My yearning for an edgier musical experience was satisfied on Thursday evening September 23 at the Rubenstein Atrium at Lincoln Center. Over the past several years the Lincoln Center complex has been extensively remodeled and expanded. While retaining an association with what could be termed "high art," there has also been a strong effort to transform what was a beautiful but somewhat sterile and imposing architectural landscape into a more people friendly and inviting environment. Part of this effort has been to turn what was a rather nondescript "pass through" area adjacent to Lincoln Center into an inviting space that contains a centralized ticket center, a small cafe and an informal performance space.
It was in this space that I had the opportunity to experience Mexican vocal artist Juan Pablo Villa in collaboration with visual artist Arturo Lopez.
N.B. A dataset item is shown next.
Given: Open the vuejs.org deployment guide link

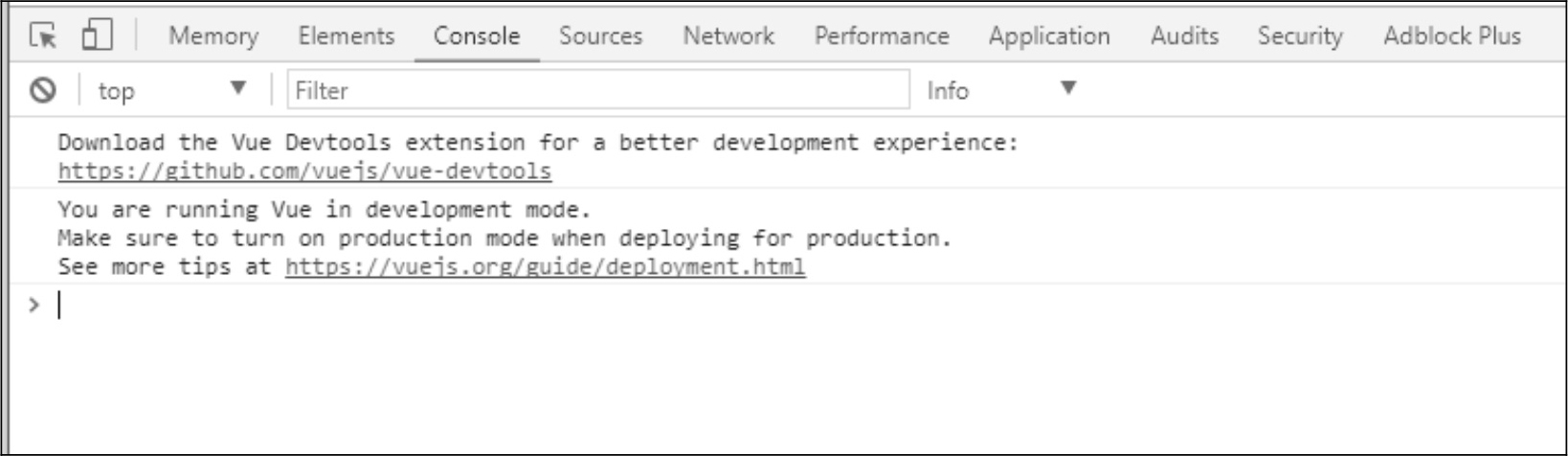Looking at the screenshot, I should point(545,266).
The performance of the multimedia song cycle La Gruta de Baba (Which I think roughly translates as "the caverns of babble") was intriguing and mesmerizing on several levels. Villa performed with a bright light strongly projecting his silhouette onto a white screen behind him. Lopez improvised images onto the screen by manipulating material on a transparency projected with an overhead. The performance began with a distinctly (to me) Asian feel with throat singing and Zen-like drawing. Villa's vocal technique was both amazingly wide ranging and secure but always anchored in a beautiful tenor/falsetto voice that was pure and open. Much of the vocal part was non-texted vocalise. When there was text, it seemed to be more for sonority or rhythm than literal meaning. Only in the last song was the text and singing more straightforward. Villa also used digital sampling and recording to create loops, ostinati, vocal distortions and, most interestingly, contrapuntal and harmonic lines based on his singing. To the best of my knowledge, nothing was prerecorded. The visual improvisations were equally wide ranging, with abstract designs changing into more literal images that would themselves be transformed. The fluid rhythm of Lopez's strokes was a part of the performance as well.
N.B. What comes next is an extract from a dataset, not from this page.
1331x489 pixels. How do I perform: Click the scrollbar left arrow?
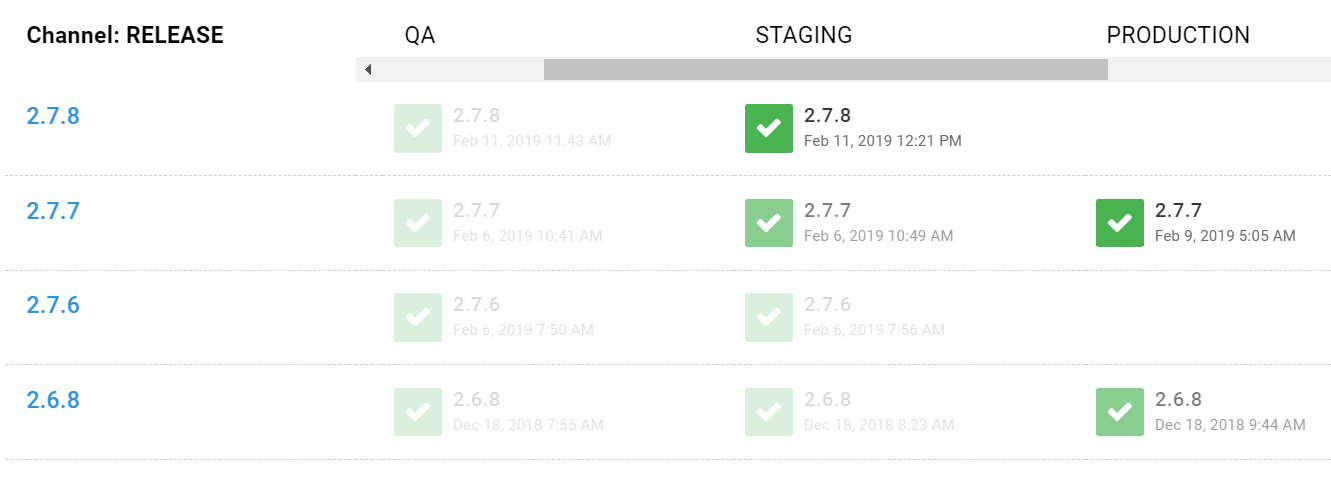pos(368,69)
In reading up on Villa I learned that he expanded his basic vocal training by studying the vocal techniques of such peoples as the Tuvans of Mongolia and the Inuit of Alaska and Canada in addition to many Mexican vocal techniques. In both his and Lopez's performances expressive goals were never unclear and nothing seemed gratuitous as can be the case with such performances. Just as George Crumb did with his song cycle, Ancient Voices of Children, Villa Lopez takes this genre to a new place.
This was an altogether remarkable event that will linger in my memory for long time.